23. THE FOLLOWING TAKES PLACE BETWEEN THE HOURS OF 3 A.M. AND 4 A.M. PACIFIC DAYLIGHT TIME
Jamey, Milo and Doris had taken control of the Cyber-Unit. It took all three of them to enter all the search parameters into Fay Hubley’s bloodhound program. Along with the names of the victims and players in the hostage drama — Bastian Grost, Nawaf Sanjore, Valerie Dodge, Hugh Vetri, Nikolai Manos — the names of their firms, companies, and institutes such as the Russia East Europe Trade Alliance, were also added to expand the search exponentially.
Once the program was launched, there would be so much information to correlate, so many places for the computer to search, that virtually every other computer function at CTU had to be shut down or curtailed.

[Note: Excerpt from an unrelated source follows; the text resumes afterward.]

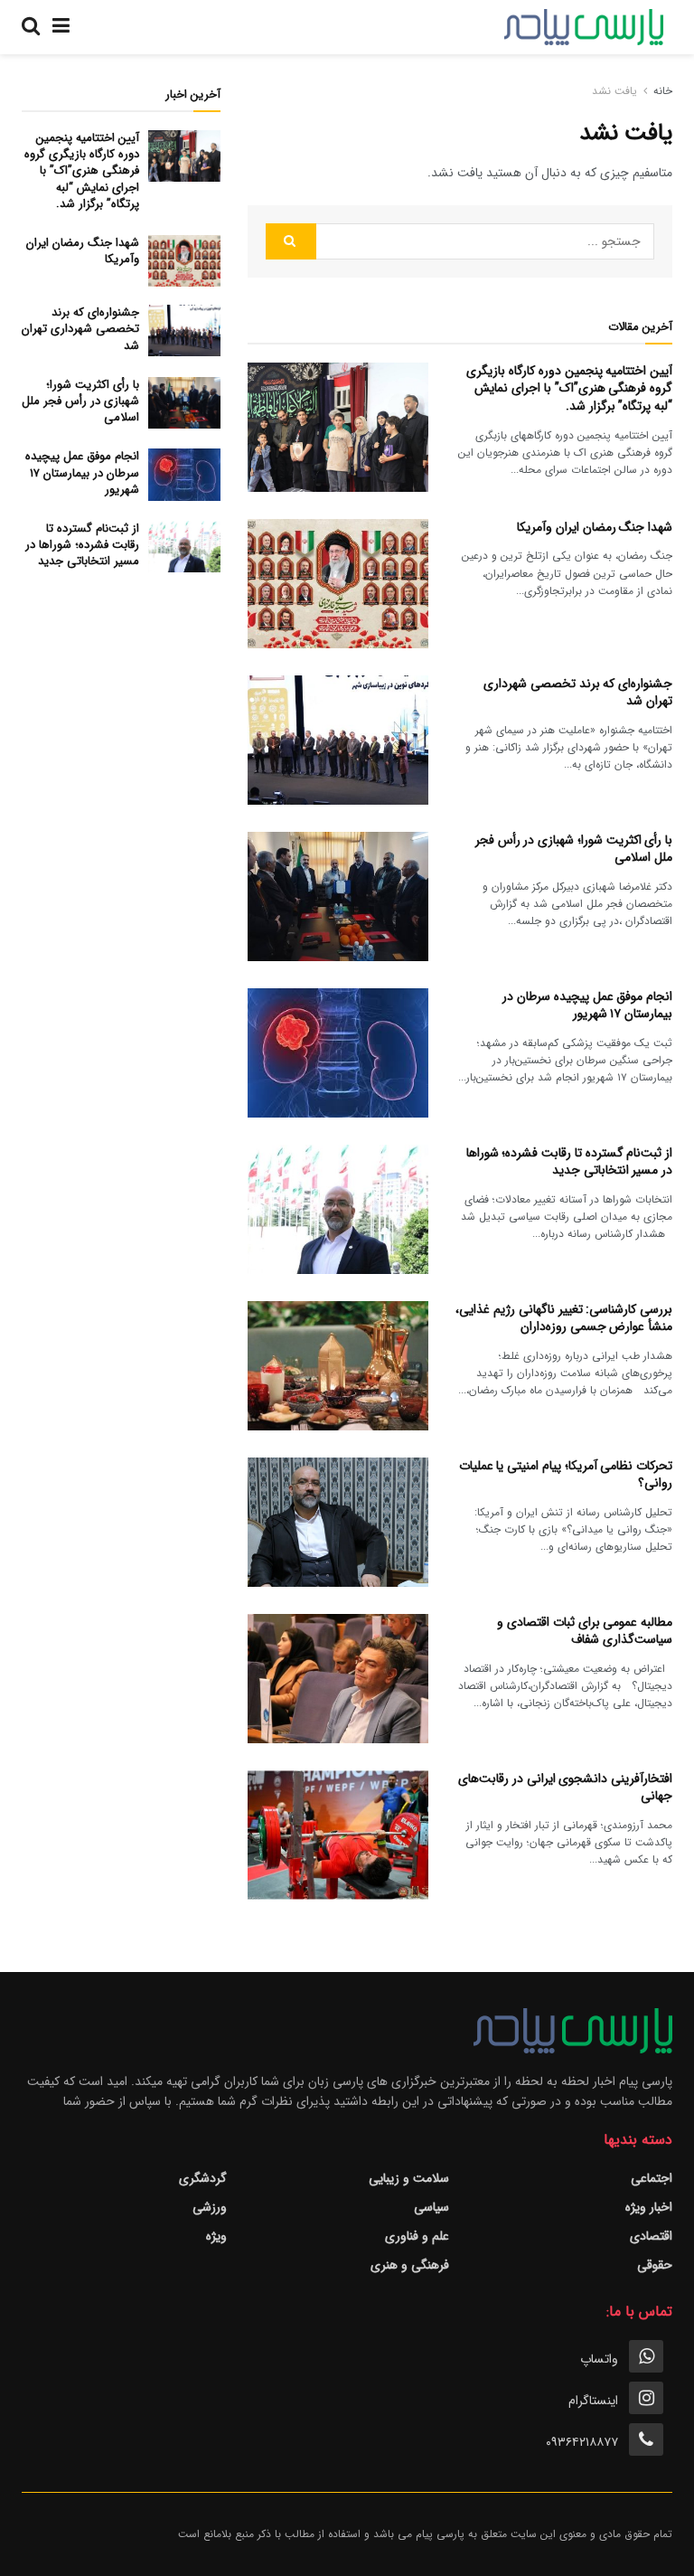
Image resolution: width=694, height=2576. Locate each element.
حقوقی (654, 2265)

“Ready?” Jamey asked when the programming was complete.
“Go,” Ryan commanded.
Jamey punched “execute” and they waited.
Jack and Nina observed the search from Jack’s glass-enclosed office on CTU’s mezzanine while they waited for a security team to process their prisoner, Abigail Heyer. Nina had expressed skepticism that the process would yield results, but Jack was willing to try anything. Milo, Jamey, and Doris all believed it was
Only Tony Almeida, boots propped on a desk while he silently watched the process, truly believed Fay’s creation would find her killer. He remained cool when five minutes went by with no results.
The single screen that should have displayed promising leads remained dark.